Menthol deserves specific mention: it provides a cooling sensation that reduces the harshness of smoke inhalation, makes inhaling more comfortable, and suppresses the cough reflex — resulting in deeper inhalation and greater carcinogen delivery to the lungs. Menthol cigarettes are not safer.
The Comparative Perspective
It's worth noting: no other consumer product is legally sold that is known to kill more than half of its long-term users when used as directed. Cigarettes occupy a unique regulatory exception — they remain legal partly due to historical economics and political history rather than any assessment of acceptable risk.
References
- Counts ME et al. "Smoke composition and predicting relationships for international commercial cigarettes." Regulatory Toxicology and Pharmacology, 2005.

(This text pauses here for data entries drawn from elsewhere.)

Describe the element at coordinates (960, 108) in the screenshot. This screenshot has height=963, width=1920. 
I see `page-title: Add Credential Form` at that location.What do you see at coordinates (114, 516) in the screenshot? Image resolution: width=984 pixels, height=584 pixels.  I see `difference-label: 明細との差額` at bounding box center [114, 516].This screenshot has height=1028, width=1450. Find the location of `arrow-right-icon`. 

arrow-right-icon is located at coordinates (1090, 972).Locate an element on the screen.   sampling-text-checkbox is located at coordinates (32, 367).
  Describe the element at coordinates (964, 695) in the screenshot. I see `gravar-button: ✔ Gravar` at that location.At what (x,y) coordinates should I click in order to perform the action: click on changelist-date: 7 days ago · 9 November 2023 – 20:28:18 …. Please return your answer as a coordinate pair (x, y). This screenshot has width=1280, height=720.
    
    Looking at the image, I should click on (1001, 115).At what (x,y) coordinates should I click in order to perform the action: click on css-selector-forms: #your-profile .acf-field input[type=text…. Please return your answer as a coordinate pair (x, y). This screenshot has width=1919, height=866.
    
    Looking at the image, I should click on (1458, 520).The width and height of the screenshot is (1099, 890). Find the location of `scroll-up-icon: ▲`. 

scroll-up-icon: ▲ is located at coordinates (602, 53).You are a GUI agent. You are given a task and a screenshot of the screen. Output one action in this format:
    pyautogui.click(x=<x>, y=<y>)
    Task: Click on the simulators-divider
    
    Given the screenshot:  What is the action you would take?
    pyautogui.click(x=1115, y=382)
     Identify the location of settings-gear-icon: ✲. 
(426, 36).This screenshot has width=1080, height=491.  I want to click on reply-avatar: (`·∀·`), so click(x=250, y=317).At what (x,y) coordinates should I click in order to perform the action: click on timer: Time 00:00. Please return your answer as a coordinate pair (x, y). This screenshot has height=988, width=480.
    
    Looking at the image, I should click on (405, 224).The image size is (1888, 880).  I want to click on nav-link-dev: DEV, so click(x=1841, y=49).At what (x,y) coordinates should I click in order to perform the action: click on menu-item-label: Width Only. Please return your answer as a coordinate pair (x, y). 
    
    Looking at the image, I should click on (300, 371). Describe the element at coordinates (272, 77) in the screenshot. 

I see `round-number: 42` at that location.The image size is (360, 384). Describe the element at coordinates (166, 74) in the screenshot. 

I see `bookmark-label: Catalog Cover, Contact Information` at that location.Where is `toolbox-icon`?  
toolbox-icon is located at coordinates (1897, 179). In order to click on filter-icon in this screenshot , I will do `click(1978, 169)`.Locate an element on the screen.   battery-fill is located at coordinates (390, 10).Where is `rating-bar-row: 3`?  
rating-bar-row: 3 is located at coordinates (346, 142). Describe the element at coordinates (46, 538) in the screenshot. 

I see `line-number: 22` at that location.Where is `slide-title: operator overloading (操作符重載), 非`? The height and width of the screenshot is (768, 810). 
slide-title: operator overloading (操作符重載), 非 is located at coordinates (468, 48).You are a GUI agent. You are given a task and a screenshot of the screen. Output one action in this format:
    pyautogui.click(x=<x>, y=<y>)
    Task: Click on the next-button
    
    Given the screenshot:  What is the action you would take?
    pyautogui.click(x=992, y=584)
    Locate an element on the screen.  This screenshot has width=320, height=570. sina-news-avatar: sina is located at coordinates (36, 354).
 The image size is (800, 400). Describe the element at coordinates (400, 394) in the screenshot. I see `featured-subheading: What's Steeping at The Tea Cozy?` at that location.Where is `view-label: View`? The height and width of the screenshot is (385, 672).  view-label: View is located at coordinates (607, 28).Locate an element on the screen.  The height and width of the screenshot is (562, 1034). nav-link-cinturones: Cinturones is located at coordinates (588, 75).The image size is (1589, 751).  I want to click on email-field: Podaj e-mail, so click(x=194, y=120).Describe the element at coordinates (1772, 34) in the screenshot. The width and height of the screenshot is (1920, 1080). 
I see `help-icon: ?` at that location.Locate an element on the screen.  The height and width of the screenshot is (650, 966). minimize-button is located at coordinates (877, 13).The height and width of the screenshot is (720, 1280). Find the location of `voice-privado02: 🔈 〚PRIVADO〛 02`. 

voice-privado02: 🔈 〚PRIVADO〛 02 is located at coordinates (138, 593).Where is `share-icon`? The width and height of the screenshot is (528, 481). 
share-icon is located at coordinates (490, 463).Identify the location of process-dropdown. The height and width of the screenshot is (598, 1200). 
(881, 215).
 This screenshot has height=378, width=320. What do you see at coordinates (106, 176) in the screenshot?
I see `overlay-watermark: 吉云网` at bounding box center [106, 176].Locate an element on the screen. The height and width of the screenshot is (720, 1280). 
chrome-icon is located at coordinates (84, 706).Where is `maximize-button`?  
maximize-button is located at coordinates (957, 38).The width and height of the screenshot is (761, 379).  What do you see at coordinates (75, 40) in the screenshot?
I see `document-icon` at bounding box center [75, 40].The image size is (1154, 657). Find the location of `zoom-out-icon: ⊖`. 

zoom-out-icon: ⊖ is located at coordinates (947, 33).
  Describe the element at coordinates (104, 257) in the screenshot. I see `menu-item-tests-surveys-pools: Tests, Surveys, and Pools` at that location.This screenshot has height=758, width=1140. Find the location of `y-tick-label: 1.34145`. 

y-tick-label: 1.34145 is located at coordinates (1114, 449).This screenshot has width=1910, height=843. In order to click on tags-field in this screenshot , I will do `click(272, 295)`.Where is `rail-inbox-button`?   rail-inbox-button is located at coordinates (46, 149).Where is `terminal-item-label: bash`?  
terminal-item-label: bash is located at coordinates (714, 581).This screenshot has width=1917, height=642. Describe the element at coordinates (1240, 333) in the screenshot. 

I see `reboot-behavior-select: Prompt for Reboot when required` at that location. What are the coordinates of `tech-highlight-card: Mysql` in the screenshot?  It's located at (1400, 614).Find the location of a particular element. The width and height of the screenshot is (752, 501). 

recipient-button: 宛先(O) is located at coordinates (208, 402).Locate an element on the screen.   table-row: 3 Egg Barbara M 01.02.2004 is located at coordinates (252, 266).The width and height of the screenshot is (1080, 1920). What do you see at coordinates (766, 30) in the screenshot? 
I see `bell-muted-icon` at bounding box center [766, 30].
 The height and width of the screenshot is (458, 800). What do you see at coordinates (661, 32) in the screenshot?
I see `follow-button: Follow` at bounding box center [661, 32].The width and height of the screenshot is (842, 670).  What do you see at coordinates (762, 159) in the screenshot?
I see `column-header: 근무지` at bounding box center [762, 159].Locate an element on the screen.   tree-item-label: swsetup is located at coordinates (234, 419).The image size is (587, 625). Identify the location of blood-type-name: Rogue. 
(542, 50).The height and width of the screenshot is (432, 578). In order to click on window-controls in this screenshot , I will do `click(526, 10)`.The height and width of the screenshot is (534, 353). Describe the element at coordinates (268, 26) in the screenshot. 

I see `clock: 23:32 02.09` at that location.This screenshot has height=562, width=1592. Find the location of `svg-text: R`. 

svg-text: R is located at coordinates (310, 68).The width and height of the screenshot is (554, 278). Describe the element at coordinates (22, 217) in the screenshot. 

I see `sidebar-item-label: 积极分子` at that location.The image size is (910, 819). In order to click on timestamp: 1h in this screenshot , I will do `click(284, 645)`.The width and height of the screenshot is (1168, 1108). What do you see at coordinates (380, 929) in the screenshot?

- Rodgman A, Perfetti TA. The Chemical Components of Tobacco and Tobacco Smoke. 2009. CRC Press.
- Hecht SS. "Cigarette smoking: cancer risks, carcinogens, and mechanisms." Langenbeck's Archives of Surgery, 2006.
- International Agency for Research on Cancer. IARC Monographs, Volume 83: Tobacco Smoke and Involuntary Smoking. 2004.
Frequently Asked Questions
How many chemicals in cigarettes are carcinogenic?
At least 70 compounds in cigarette smoke are classified as known or probable human carcinogens by IARC. This includes 15+ specific PAHs, 10+ nitrosamines, and several heavy metals.
Are organic or "natural" cigarettes safer?
No. Organic tobacco still produces the same combustion products when burned. The carcinogens in cigarette smoke are primarily created by combustion, not by pesticides or additives. Organic cigarettes are not meaningfully safer.
Does filtering cigarettes remove the toxic chemicals?
Cellulose acetate filters reduce some particulate matter, but ineffectively filter gases like carbon monoxide, hydrogen cyanide, and volatile organics. Filtered cigarettes may actually be smoked more intensely (deeper inhalation, more puffs) to compensate, negating filtration benefits.
Are e-cigarettes free of these chemicals?
E-cigarettes don't involve combustion, so they don't produce PAHs or carbon monoxide at meaningful levels. But they are not chemical-free — e-cigarette aerosol contains propylene glycol, vegetable glycerin combustion products, flavoring chemicals (some carcinogenic), and nicotine. The long-term health effects are not yet fully established.